ARE YOU A SLAVE TO STEAK?: If so, you might want to visit the Kozy Kitchen restaurant on Highway 1 in Oxnard: Advertised in the window is a “Complete New Yoke Steak” dinner for $5.95.

TABLE TALK: Two new casualties of the rough-and-tumble restaurant game hereabouts are Kathy Gallagher’s in West Hollywood and Outside China in Studio City. . . . Just starting out, on the other hand, is L’Epicure, on La Cienega Boulevard in Beverly Hills, owned by noted local caterer Roubina Begoumian. (Speaking of tipping, incidentally, as we were earlier, L’Epicure plans to add an obligatory 18% service charge to check totals--a controversial and, thus far at least, un-American practice that, to this point, only Michael’s in Santa Monica has really had the cachet to get away with in L.A.) . . . Perino’s, in mid-Wilshire, has inaugurated a Friday night dinner-theater program, featuring an audience-participation mystery called “Murder at Eight.” The cost is $75 per person, including dinner, the play and tips. . . . Nucleus Nuance in Hollywood has bowed to public pressure and returned their famous “Evolution Burger” to the menu--the one Charles Perry once called (defensibly, to be sure) “the best burger in California.”

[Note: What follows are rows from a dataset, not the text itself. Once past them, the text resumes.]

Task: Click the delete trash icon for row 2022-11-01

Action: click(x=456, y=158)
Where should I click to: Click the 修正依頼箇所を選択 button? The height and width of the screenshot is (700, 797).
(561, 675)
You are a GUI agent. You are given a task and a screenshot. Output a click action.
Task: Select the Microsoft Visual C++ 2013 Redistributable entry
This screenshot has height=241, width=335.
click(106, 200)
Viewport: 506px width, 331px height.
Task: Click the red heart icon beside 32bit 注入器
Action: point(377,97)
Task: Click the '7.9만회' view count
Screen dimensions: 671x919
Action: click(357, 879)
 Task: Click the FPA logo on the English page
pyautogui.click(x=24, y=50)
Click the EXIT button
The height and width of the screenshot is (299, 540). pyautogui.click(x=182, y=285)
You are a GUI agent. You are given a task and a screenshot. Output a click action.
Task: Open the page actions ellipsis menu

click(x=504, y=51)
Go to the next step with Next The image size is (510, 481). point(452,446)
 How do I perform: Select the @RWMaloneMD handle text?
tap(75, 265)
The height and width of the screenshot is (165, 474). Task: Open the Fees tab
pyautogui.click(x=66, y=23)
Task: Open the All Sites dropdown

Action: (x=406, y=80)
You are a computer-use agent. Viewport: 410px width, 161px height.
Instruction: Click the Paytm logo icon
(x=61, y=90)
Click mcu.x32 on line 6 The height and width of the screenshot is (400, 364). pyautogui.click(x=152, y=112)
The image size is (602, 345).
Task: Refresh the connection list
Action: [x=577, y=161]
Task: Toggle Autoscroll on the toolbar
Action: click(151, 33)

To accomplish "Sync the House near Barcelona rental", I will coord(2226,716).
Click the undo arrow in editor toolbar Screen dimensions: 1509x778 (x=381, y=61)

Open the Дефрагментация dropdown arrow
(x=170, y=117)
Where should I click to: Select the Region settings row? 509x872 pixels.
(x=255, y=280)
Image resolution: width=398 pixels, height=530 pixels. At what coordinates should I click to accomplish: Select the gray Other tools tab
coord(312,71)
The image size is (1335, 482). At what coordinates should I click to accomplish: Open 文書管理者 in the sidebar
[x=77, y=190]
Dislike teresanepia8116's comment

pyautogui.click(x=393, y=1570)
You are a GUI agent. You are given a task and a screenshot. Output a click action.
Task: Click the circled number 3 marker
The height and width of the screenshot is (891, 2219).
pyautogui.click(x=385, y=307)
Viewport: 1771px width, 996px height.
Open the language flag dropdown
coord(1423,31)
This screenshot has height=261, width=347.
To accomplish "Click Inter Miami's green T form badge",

EVENTS: Cafe Pierre in Manhattan Beach presents a four-course dinner and wines from the Carmenet, Acacia and Chalone wineries for $40 per person Monday evening. . . . The Station Cafe in Long Beach hosts Bill Henri, wine maker at the William Hill Winery, on Tuesday night. Offered will be a five-course menu and five award-winning Hill wines, for $25 a head. . . . The Italian Fisherman in Pasadena begins a monthly series of wine and food events on Wednesday with an introductory wine program conducted by Frederick Le Comte. The second installment of the series, on March 16, studies the mating of wine and cheese. . . . The California Restaurant Writers Assn. Awards Banquet will be held March 23 at the Sheraton Premiere Hotel in Universal City. The black-tie event is open to the public, with tickets at $115 each. Call (213) 656-3752 for details. . . . And just in case you find yourself down Louisiana way this week, you won’t want to miss the 1987 International Crawfish Tasting and Trade Show, Feb. 27-28, at the Cajundome in Lafayette. Crawfish fettuccine, crawfish pizza, crawfish egg rolls and, for all I know, crawfish cream pie will be among the featured delicacies. Call (318) 235-7072 for crawf . . . er, for information.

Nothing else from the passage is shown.